Die Todesstrafe

Mag der Fehler oder das Verbrechen, der/das begangen wurde, noch so niederträchtig und schlimm gewesen sein: Auch Mörder/innen und sonstige ausgeartete Kriminelle haben einen Anspruch darauf, zur Erkenntnis zu gelangen, dass sie falsch gehandelt haben - nicht weil man es ihnen sagt und vorhält, sondern weil sie es selbst durch einen inneren Verarbeitungsprozess erkennen. Dieses bewusste Erkennen ist der entscheidende Punkt, und eine Gesellschaft, die die Notwendigkeit dieses Prozesses erkennt und anstrebt, hat den Schritt in eine wirklich humane Gemeinschaft geschafft. Wird dem/der Täter/in das Leben genommen, dann wird ihm/ihr auch die Möglichkeit genommen, seine resp. ihre Tat als das zu erkennen, was sie war - ein Verbrechen. Mörder, Vergewaltiger etc. gehören bis zu ihrem Tode aus der Gesellschaft ausgegliedert, aber immer unter menschenwürdigen Bedingungen und stets mit der Möglichkeit, an sich als Mensch zu arbeiten.

Die Ermordung des Mörders mag der Gesellschaft und den Hinterbliebenen der Opfer für einen kurzen Zeitraum Genugtuung verschaffen, aber es gibt dabei auch neue Opfer, nämlich die Hinterbliebenen des Täters resp. der Täterin, der/die zum Tode verurteilt und hingerichtet wird. Die soziale Verflechtung aller beteiligten Menschen, sowohl bei den Opfer- wie auch bei den Täterfamilien, ist enorm und reicht viel tiefer, als es die Befürworter der Todesstrafe und alle Aussenstehenden überhaupt erfassen können. Das, was geschieht oder was geschehen ist, kann nicht nur auf Täter und Opfer beschränkt werden, sondern es gibt im Normalfall viele andere verzweifelte Menschen auf beiden Seiten, die ebenfalls davon betroffen sind und unfreiwillig zu Opfern werden.

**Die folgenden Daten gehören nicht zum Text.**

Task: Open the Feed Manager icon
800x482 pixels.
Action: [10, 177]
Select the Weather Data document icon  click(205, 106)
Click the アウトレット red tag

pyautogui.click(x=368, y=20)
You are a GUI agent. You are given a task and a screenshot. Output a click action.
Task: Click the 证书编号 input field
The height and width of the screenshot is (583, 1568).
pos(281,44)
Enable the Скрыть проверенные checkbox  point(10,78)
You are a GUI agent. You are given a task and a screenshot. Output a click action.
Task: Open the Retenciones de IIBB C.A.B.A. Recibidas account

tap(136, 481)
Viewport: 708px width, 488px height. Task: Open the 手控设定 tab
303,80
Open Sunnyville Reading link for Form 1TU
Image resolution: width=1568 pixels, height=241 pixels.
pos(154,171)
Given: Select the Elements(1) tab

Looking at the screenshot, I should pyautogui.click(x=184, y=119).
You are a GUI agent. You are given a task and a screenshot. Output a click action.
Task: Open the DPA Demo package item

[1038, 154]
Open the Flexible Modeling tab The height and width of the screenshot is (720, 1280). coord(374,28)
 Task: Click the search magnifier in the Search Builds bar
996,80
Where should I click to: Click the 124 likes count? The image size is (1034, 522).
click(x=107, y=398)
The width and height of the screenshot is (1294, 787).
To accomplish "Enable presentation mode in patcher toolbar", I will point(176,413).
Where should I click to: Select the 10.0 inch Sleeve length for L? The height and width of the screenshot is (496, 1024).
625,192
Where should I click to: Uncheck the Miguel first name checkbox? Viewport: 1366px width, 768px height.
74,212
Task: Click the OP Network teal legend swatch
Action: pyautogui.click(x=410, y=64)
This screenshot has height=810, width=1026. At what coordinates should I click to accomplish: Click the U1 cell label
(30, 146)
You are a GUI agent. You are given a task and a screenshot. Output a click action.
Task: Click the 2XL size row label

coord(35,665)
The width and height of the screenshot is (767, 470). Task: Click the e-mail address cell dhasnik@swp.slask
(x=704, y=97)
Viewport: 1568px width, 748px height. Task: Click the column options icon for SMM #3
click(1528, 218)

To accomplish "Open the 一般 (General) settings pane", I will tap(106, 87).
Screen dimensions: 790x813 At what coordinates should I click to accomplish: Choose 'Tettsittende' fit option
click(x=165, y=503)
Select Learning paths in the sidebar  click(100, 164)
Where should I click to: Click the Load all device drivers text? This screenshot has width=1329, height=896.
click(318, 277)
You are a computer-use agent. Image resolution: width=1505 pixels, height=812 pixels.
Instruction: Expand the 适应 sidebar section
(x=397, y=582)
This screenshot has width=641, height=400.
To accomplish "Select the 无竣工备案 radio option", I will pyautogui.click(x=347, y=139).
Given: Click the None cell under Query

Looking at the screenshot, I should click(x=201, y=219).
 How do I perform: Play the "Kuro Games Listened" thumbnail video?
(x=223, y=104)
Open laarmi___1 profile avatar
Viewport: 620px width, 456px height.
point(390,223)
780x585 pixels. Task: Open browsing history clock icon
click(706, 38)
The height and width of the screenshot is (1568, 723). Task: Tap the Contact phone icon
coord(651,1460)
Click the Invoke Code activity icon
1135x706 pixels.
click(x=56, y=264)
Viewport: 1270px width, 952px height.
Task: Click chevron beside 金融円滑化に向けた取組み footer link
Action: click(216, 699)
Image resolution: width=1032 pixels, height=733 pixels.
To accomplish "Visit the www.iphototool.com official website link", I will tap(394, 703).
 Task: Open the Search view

In den USA gibt es verschiedene Projekte auf freiwilliger Basis; unter anderem müssen sich die Mörder/ innen den Verwandten ihrer Opfer in persönlichen Gesprächen stellen. Dies ist natürlich ein Schock für alle, und es konnte gesehen werden, wie gestandene Täter/innen in Tränen und Verzweiflung ausbrachen, wenn sie sich dieser Situation stellten. Den Verwandten geht es nicht anders, auch ihr Schmerz ist unermesslich. Dennoch haben verschiedenste Beteiligte solche Konfrontationen, die sich aus mehreren solcher Zusammenkünfte ergaben, als positiv und lehrreich empfunden. Mehr noch, es half den Opfern sehr, mit diesen Ereignissen besser fertig zu werden und gar gegen die Todesstrafe zu intervenieren.